| To do |
Please edit the listing from the line with "Click the 06/03 date on x-axis" to the line with "Looking at the screenshot, I should coord(252,346).", changing "legend dot" to "legend marker" and leaving all else as is. Return only those lines.

| Given data |
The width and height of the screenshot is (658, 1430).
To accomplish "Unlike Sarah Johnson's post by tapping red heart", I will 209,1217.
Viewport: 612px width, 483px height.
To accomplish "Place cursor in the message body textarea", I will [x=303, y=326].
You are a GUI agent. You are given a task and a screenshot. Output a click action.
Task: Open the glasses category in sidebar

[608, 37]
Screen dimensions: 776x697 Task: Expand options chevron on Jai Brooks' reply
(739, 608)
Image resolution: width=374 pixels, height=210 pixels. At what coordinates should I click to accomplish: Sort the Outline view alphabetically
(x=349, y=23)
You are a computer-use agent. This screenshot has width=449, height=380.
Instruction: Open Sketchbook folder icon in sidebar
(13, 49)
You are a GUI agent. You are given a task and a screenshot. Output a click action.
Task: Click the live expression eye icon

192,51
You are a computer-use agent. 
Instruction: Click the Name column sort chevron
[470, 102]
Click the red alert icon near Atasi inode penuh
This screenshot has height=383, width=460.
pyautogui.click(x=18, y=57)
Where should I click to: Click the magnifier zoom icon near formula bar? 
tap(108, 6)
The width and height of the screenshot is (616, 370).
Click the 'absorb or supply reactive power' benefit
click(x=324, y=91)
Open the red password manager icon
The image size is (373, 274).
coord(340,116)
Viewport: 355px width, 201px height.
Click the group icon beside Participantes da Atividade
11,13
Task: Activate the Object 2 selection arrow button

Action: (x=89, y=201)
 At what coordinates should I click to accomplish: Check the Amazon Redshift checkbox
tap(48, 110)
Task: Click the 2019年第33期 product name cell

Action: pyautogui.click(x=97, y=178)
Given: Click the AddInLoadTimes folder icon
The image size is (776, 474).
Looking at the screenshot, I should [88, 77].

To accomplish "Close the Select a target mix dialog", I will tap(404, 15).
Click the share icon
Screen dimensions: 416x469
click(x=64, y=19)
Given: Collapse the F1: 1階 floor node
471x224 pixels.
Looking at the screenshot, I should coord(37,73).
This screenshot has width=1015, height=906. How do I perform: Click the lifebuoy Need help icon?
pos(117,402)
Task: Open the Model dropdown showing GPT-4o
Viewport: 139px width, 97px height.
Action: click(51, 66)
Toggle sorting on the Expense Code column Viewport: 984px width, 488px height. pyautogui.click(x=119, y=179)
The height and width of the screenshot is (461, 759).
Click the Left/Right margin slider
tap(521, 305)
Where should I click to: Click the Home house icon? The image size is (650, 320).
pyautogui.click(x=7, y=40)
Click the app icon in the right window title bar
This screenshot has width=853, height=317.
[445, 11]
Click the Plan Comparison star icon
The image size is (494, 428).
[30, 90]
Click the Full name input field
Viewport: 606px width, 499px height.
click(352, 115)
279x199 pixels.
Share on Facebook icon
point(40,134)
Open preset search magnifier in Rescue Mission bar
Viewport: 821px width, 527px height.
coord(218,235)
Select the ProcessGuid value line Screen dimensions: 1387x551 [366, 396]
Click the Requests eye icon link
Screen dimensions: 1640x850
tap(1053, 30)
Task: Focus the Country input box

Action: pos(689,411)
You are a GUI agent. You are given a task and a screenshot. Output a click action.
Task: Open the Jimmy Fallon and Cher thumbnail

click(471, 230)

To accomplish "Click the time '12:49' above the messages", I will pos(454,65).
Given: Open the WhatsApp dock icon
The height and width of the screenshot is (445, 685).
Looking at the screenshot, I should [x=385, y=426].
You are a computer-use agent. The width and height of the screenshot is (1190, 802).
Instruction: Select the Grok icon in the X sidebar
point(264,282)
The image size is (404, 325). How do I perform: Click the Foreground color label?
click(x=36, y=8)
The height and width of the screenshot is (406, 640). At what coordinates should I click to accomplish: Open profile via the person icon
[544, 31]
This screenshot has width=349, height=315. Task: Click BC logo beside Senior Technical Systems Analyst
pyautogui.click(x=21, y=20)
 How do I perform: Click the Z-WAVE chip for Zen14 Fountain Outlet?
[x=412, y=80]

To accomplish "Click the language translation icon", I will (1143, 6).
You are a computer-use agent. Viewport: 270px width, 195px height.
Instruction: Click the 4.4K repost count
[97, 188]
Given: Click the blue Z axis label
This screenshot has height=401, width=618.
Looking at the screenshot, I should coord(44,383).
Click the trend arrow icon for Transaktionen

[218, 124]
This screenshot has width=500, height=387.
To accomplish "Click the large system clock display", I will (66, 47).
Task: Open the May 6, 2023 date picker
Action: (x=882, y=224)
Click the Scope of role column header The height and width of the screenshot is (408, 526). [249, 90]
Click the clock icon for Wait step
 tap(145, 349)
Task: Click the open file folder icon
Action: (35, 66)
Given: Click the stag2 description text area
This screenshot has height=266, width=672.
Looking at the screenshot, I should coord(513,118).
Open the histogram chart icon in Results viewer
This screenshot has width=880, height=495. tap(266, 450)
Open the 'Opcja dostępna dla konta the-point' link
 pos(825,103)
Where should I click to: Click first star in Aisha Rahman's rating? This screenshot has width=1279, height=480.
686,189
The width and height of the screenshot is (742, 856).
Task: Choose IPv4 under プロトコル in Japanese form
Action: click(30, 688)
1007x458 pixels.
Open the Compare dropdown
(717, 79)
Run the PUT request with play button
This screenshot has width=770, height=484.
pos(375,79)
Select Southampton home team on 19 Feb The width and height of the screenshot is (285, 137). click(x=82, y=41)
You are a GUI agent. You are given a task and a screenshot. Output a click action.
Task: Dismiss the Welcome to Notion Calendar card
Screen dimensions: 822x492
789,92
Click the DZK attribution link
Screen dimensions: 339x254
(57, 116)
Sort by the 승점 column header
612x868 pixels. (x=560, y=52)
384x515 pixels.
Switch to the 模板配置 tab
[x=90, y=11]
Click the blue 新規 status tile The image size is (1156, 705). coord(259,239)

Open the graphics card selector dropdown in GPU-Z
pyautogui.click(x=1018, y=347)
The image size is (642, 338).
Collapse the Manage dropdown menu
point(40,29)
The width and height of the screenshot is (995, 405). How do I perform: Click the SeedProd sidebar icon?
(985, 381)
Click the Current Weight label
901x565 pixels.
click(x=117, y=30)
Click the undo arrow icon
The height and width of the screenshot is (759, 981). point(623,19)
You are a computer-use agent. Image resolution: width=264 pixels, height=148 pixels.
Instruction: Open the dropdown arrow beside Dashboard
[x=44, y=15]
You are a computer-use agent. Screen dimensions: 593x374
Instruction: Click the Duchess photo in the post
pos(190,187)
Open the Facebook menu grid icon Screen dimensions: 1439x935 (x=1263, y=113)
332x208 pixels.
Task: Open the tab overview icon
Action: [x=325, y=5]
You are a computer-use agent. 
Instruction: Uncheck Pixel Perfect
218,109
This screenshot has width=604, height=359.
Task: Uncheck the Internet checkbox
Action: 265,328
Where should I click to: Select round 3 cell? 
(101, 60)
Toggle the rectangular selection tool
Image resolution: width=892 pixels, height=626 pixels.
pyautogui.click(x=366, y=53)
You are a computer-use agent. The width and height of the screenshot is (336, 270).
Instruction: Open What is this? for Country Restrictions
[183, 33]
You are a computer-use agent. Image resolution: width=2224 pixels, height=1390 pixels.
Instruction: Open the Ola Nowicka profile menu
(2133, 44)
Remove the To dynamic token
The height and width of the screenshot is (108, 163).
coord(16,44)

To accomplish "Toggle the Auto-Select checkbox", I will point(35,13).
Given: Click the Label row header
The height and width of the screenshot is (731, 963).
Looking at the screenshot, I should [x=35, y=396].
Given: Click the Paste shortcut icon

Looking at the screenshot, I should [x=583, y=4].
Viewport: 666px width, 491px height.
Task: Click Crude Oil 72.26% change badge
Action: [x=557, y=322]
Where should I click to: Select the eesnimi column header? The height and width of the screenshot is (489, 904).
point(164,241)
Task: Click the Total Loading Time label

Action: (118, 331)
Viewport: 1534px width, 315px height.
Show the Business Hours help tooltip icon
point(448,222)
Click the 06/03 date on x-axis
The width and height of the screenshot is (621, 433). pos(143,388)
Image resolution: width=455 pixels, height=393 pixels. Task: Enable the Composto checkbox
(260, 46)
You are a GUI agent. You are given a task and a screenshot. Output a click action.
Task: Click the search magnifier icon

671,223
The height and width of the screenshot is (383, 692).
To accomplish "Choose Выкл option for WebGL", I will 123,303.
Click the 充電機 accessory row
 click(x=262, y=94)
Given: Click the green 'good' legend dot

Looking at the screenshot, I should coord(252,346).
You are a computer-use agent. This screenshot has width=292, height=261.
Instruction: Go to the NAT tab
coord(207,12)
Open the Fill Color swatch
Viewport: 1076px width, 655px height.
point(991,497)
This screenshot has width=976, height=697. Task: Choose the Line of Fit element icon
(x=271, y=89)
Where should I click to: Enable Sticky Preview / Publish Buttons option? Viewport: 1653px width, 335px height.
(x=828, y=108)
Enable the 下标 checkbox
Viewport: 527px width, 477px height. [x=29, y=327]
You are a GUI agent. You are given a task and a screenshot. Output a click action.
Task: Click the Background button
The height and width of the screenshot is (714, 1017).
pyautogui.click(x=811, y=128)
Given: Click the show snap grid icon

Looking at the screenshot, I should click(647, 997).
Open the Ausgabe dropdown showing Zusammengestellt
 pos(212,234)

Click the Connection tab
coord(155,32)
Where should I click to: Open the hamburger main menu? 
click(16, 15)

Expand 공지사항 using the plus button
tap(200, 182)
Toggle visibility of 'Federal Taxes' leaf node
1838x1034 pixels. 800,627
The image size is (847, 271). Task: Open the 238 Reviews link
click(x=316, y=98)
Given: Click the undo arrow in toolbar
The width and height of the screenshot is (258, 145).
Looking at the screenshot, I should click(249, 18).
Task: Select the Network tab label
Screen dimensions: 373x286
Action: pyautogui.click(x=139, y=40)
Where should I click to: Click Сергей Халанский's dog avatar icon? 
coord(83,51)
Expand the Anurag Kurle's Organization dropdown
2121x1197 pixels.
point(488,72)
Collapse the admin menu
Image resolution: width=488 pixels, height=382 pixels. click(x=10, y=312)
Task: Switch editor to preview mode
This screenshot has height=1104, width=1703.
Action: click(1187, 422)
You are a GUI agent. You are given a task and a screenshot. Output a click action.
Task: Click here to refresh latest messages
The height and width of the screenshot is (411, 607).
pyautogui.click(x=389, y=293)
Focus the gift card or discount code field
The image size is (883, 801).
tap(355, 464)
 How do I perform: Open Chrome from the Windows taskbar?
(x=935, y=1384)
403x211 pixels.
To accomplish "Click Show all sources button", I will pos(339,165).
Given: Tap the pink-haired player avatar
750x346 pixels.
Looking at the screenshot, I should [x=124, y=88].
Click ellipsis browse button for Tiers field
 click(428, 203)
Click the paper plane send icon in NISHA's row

| Solution for this task |
Click the 06/03 date on x-axis
The width and height of the screenshot is (621, 433). pos(143,388)
Image resolution: width=455 pixels, height=393 pixels. Task: Enable the Composto checkbox
(260, 46)
You are a GUI agent. You are given a task and a screenshot. Output a click action.
Task: Click the search magnifier icon

671,223
The height and width of the screenshot is (383, 692).
To accomplish "Choose Выкл option for WebGL", I will 123,303.
Click the 充電機 accessory row
 click(x=262, y=94)
Given: Click the green 'good' legend marker

Looking at the screenshot, I should coord(252,346).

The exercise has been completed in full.